## Requirement
In the records below, find the line containing "This screenshot has" and transcribe it and every line after it exactly; leave the pictures out.

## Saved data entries
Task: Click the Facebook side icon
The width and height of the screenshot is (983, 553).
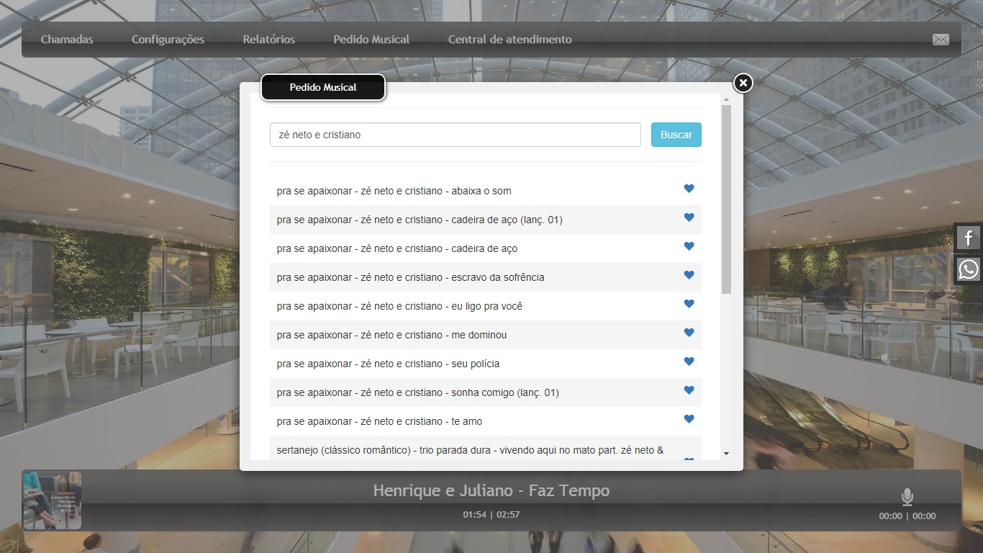Action: (969, 238)
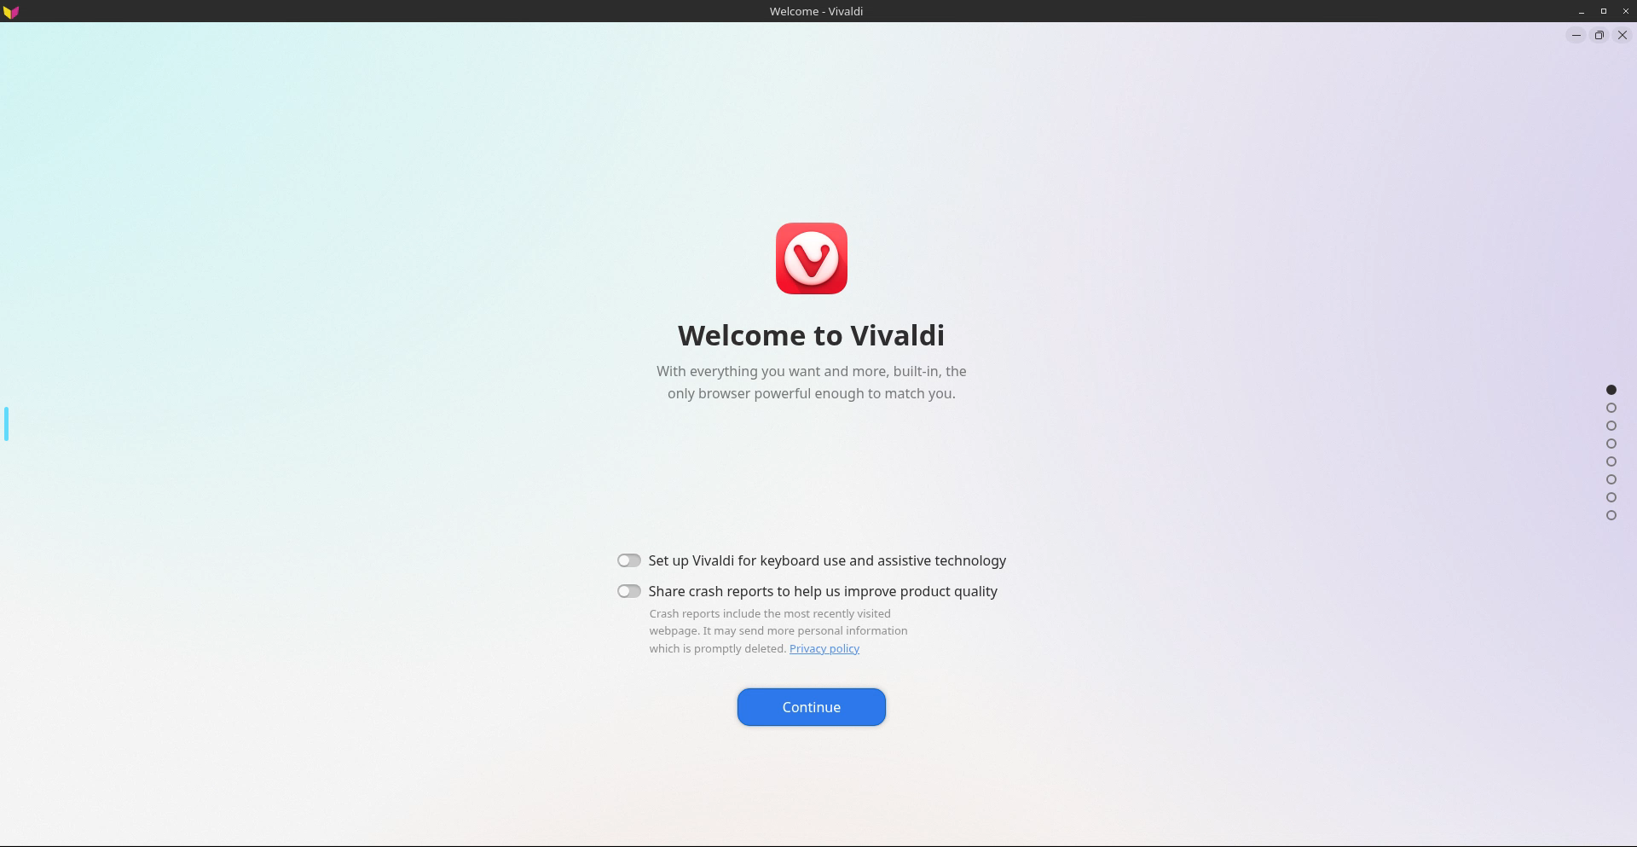Click the blue panel handle on left edge
1637x847 pixels.
(6, 424)
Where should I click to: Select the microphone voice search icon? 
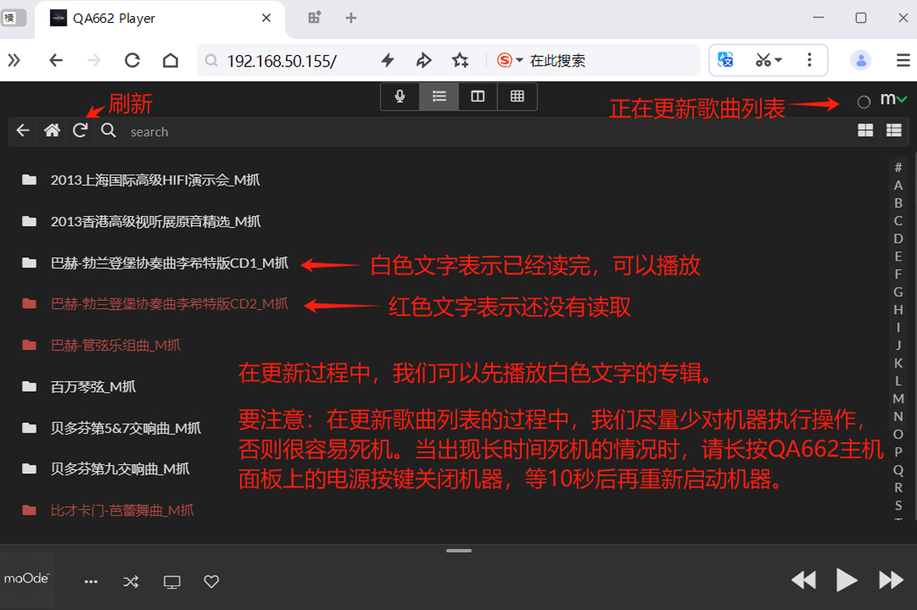(x=400, y=96)
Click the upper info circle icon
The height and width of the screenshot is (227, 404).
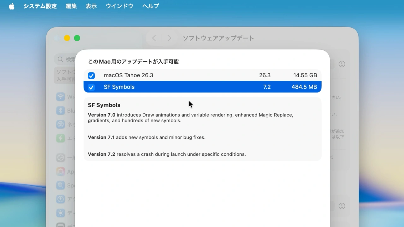click(x=342, y=64)
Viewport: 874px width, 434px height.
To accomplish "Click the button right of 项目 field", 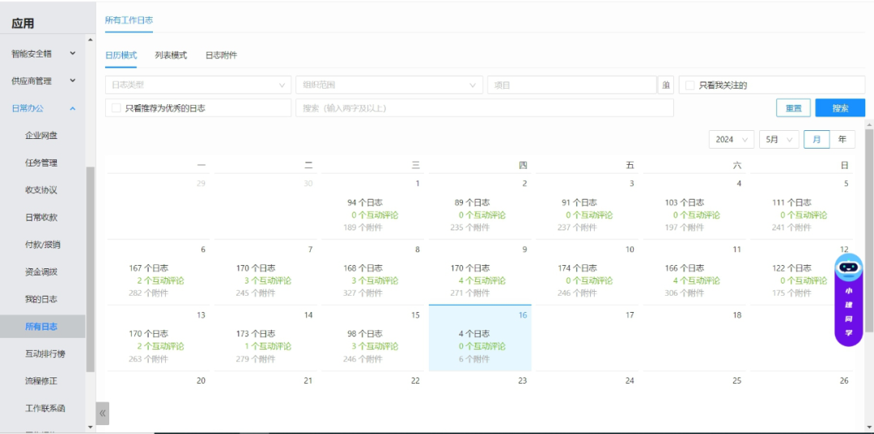I will pyautogui.click(x=666, y=85).
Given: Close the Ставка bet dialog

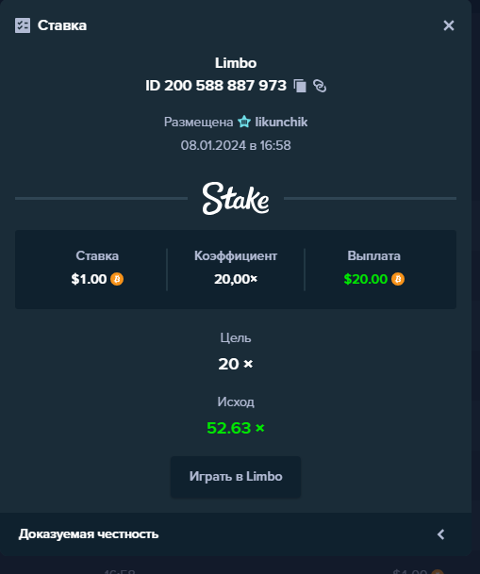Looking at the screenshot, I should (449, 25).
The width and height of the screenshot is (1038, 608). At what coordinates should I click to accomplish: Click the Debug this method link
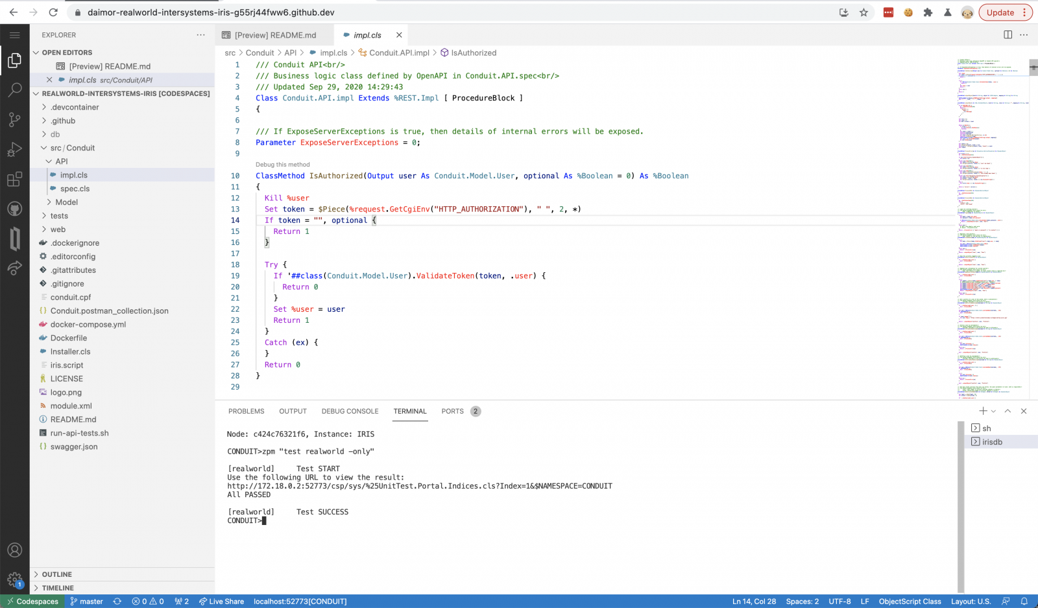pyautogui.click(x=283, y=165)
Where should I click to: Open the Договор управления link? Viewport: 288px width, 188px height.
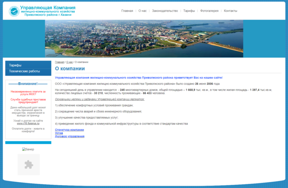[x=70, y=136]
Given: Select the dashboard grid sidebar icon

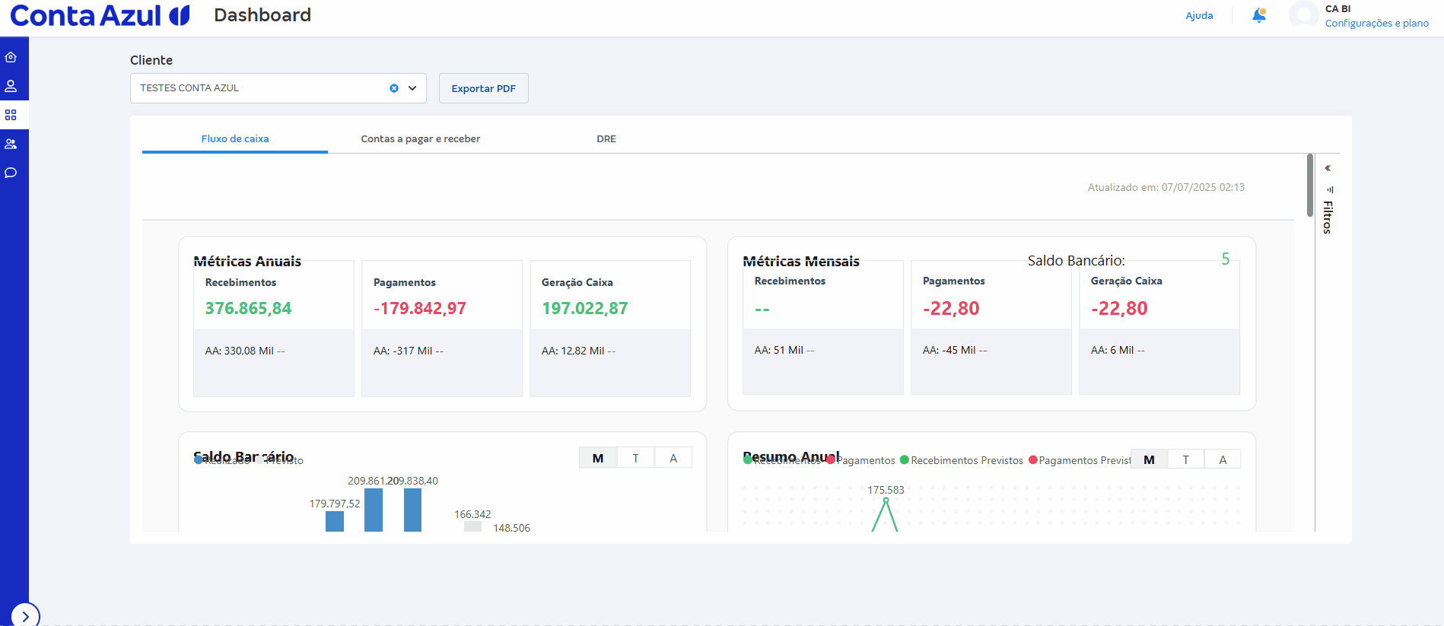Looking at the screenshot, I should [11, 115].
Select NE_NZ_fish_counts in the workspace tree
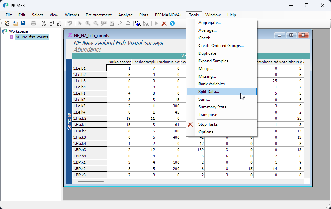 point(32,36)
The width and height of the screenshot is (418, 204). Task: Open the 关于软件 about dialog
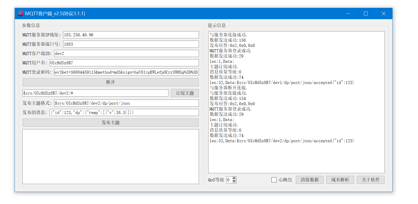click(x=370, y=180)
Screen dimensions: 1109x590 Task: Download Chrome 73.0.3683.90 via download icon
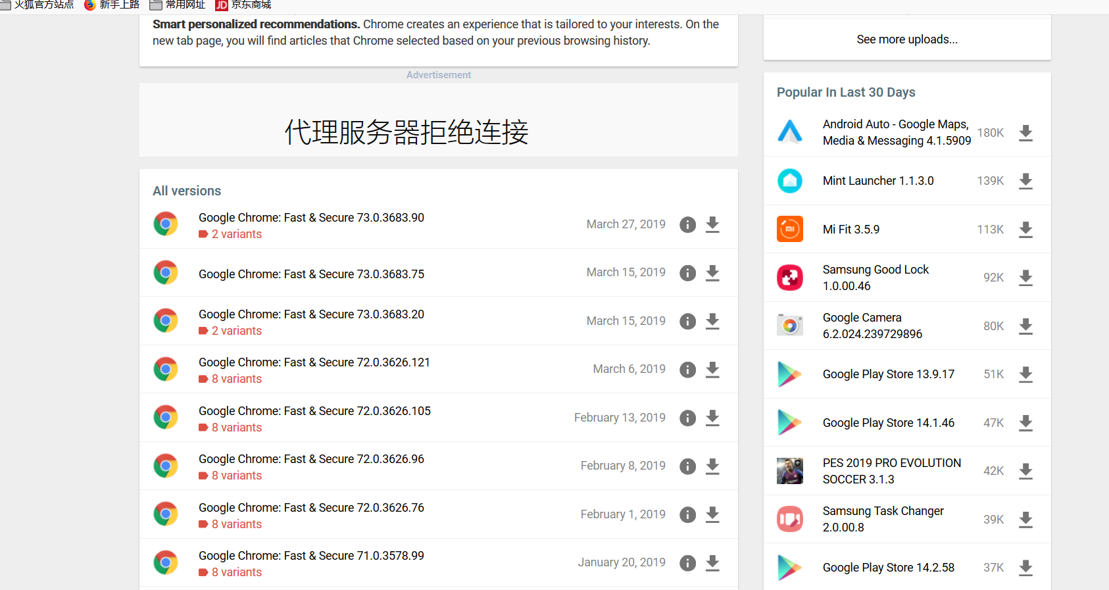[x=712, y=225]
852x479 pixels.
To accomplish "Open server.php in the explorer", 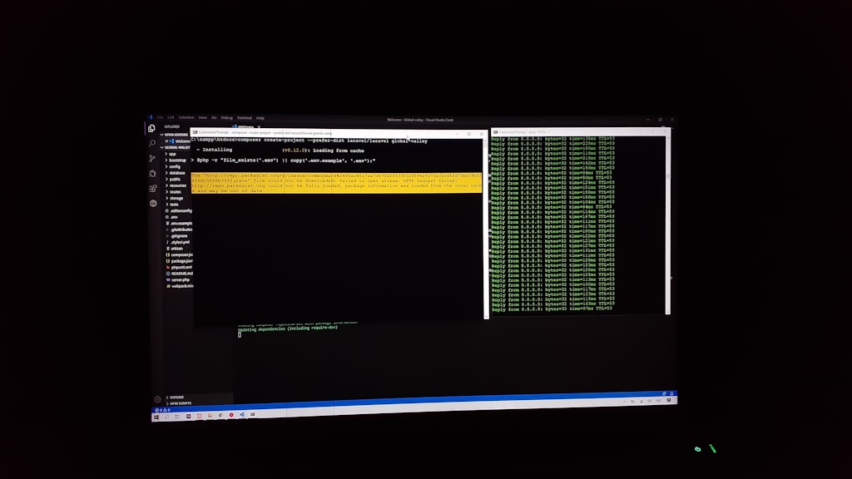I will pos(181,279).
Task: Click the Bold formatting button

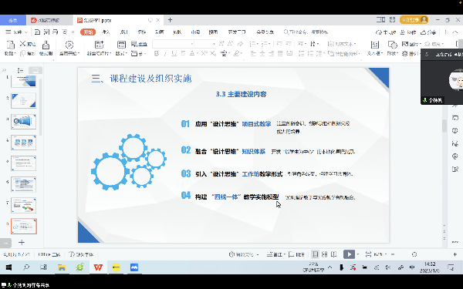Action: 157,53
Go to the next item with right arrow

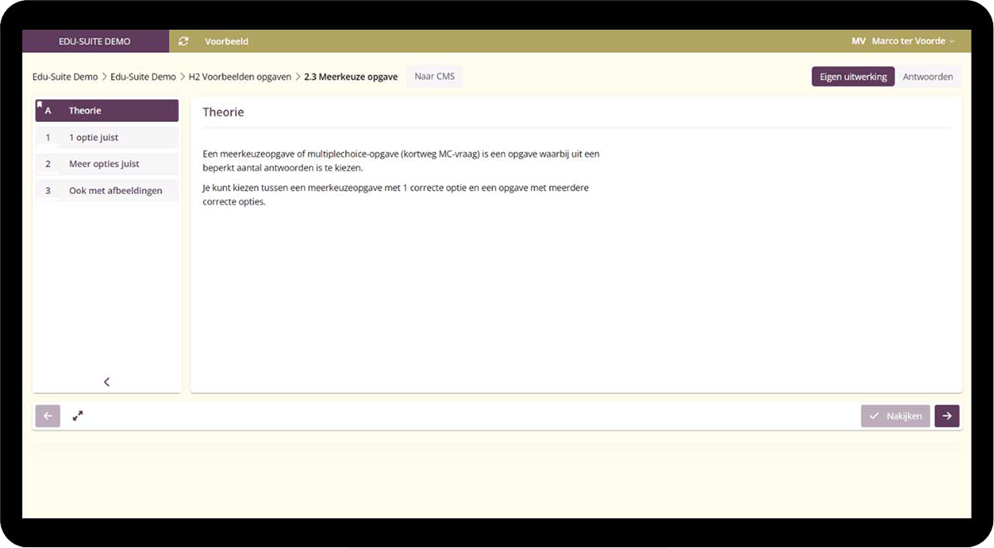pyautogui.click(x=947, y=416)
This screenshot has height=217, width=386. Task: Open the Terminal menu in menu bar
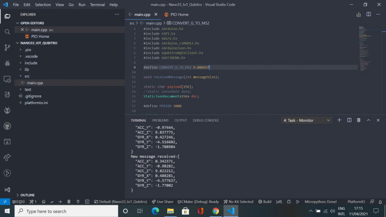[97, 5]
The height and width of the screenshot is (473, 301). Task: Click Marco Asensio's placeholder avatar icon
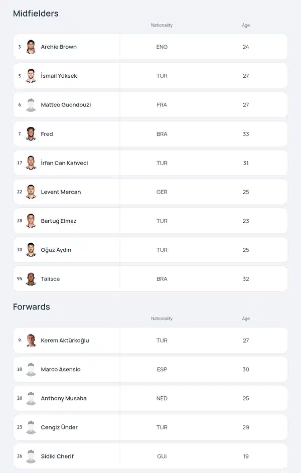tap(31, 369)
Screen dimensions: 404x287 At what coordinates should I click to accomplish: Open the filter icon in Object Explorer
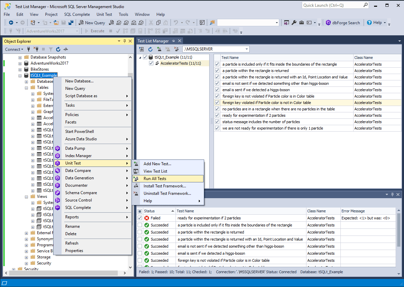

## Response below
This screenshot has height=217, width=386. Task: Open the Terminal menu in menu bar
[97, 5]
The height and width of the screenshot is (473, 301). Task: Click Marco Asensio's placeholder avatar icon
tap(31, 369)
Screen dimensions: 404x287 At what coordinates should I click to accomplish: Open the filter icon in Object Explorer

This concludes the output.